L'avvocato Francesco Picca – legale della Fiorentina indicata tra i responsabili civili – ha invece confutato le tesi dell'accusa rimarcando il fatto che non risulta ''alcun condizionamento a vantaggio'' della squadra viola, e che anzi, le partite in cui, secondo l'accusa, ci sarebbe dovuto essere un arbitraggio favorevole videro danneggiata proprio la Fiorentina come nel caso della nota partita con la Lazio dove non fu sanzionato un clamoroso fallo da rigore commesso da un giocatore laziale.
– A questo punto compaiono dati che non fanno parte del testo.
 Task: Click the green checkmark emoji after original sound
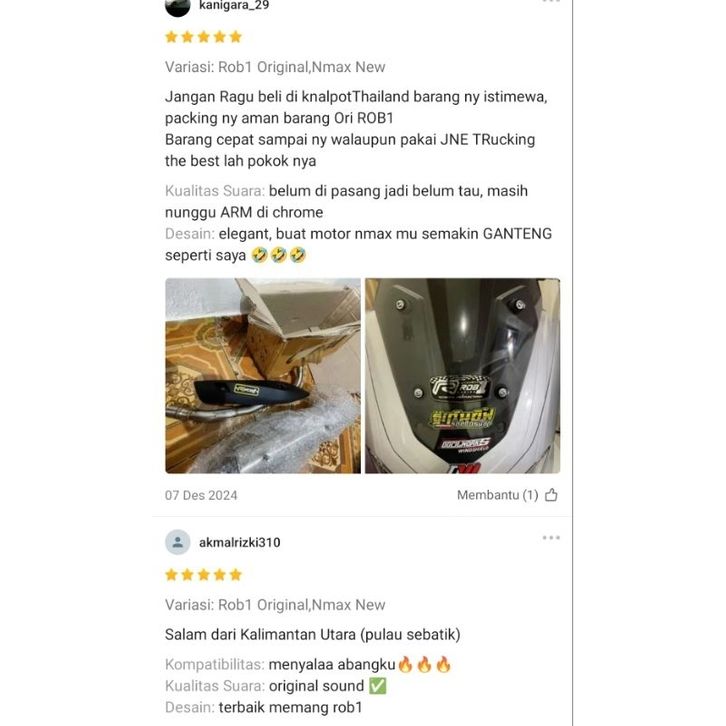377,686
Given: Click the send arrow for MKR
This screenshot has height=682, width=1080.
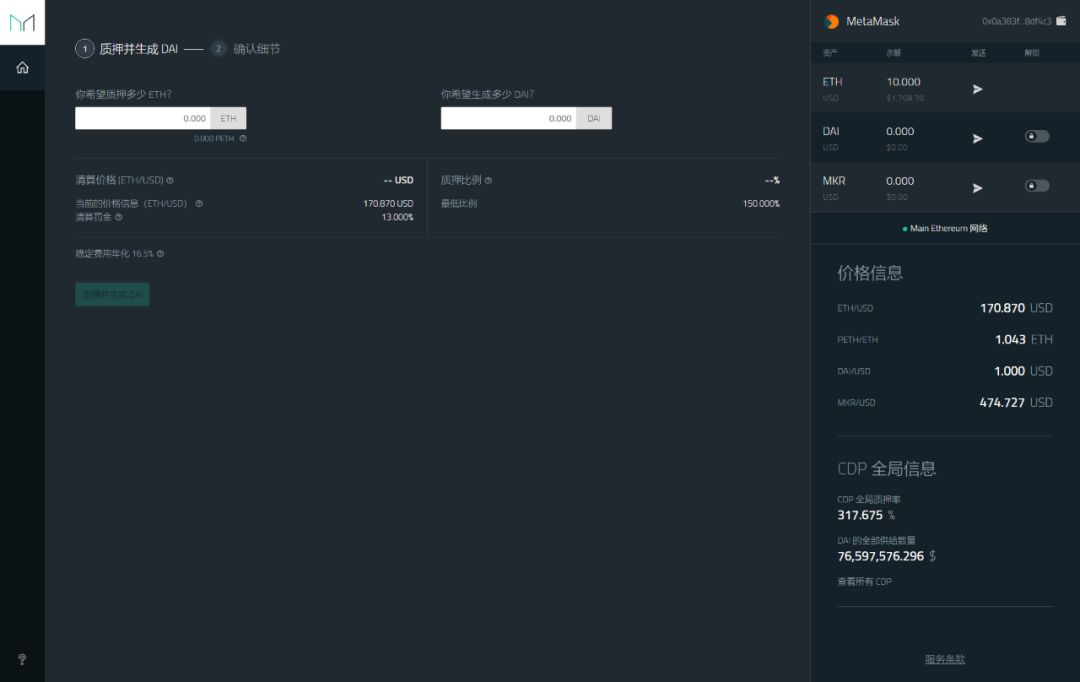Looking at the screenshot, I should click(x=977, y=187).
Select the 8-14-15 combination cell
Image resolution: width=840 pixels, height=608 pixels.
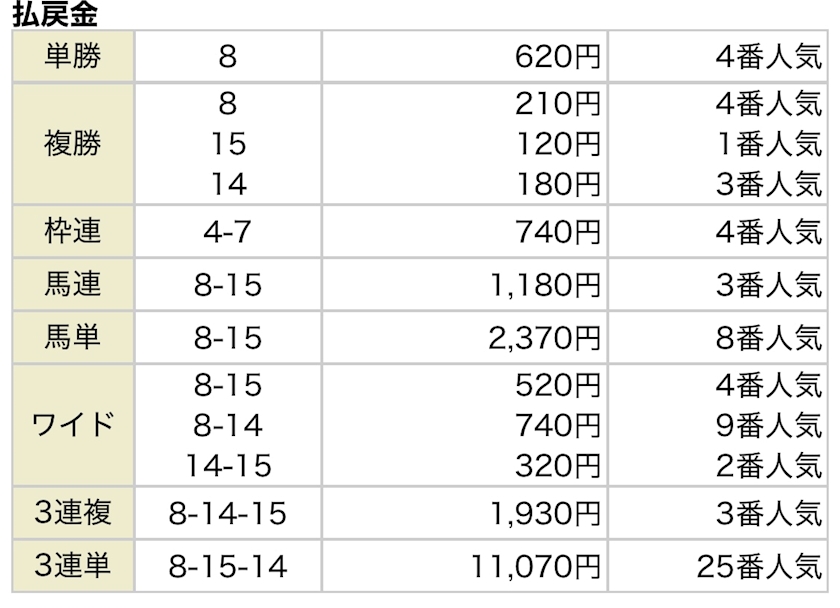(228, 514)
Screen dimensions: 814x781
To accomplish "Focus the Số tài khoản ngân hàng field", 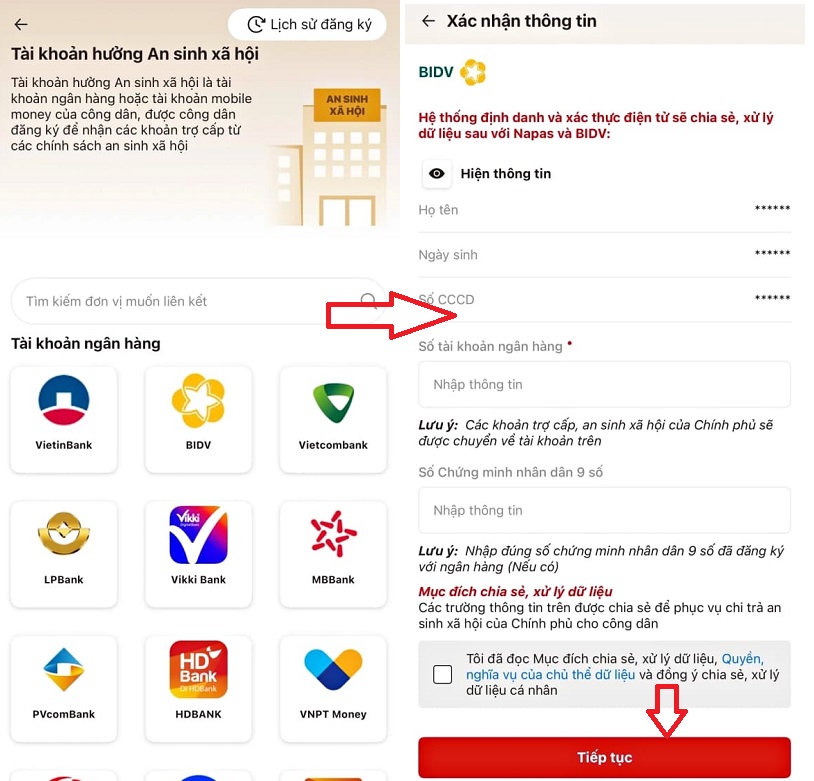I will click(x=604, y=384).
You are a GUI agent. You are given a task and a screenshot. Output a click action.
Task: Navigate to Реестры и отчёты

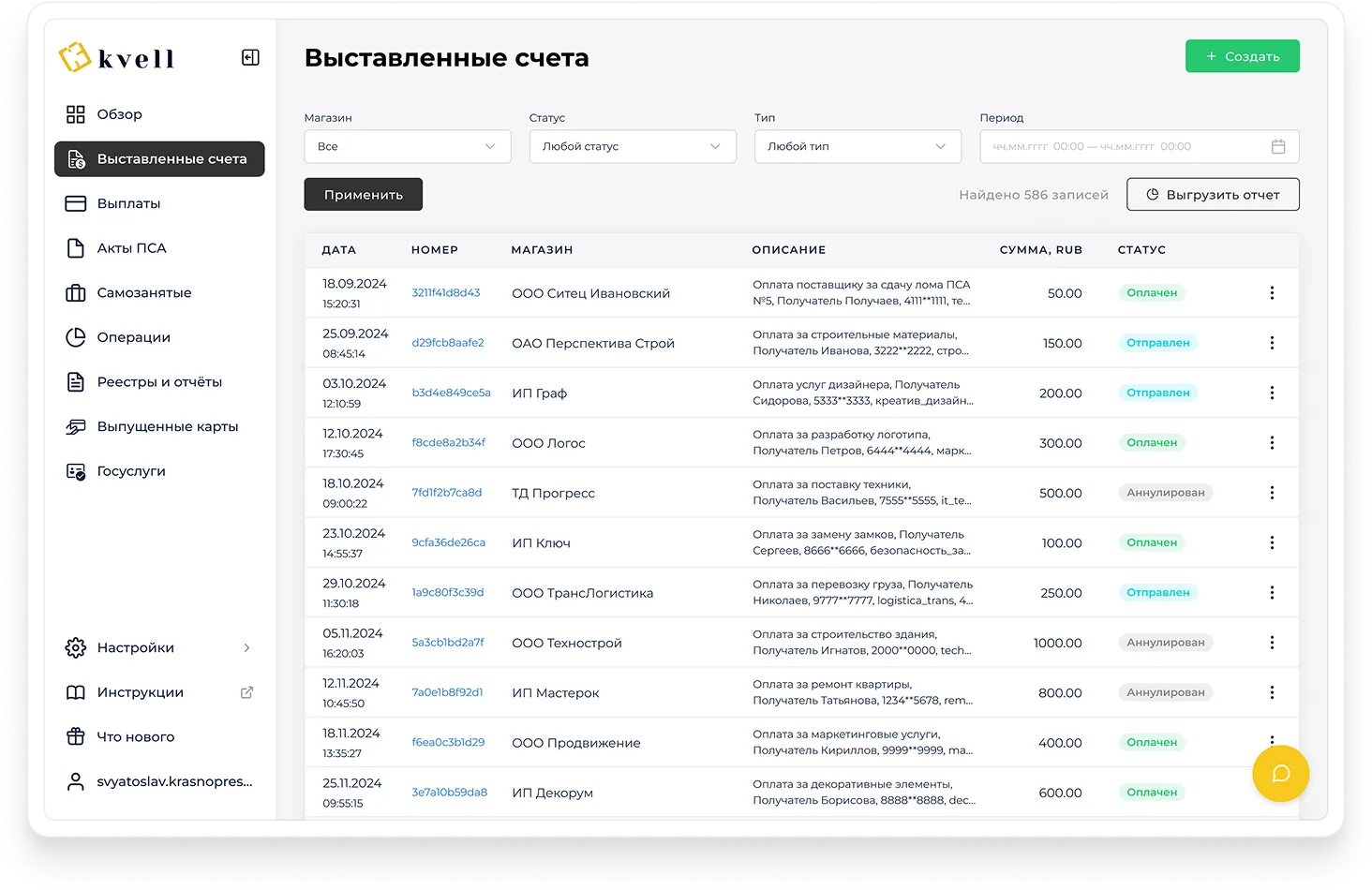pos(159,382)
Picca, a sostegno di tale tesi, ha ricordato che per l'ultima e decisiva partita di campionato, Fiorentina-Brescia, fu designato l'arbitro Collina, unanimemente considerato il piu' imparziale direttore di gara e assolutamente estraneo al gruppo di arbitri chiamati in causa nell'inchiesta. Ha poi ricordato che nell'imminenza di partite della Fiorentina non si registro', in relazione a tale incontro, alcun contatto tra possessori di schede segrete.
Brescia e Lecce hanno chiesto, a titolo di risarcimento, provvisionali rispettivamente per 35 e 15 milioni, mentre la Figc si e' affidata al Tribunale per la quantificazione del danno. Prossima udienza il 21 giugno.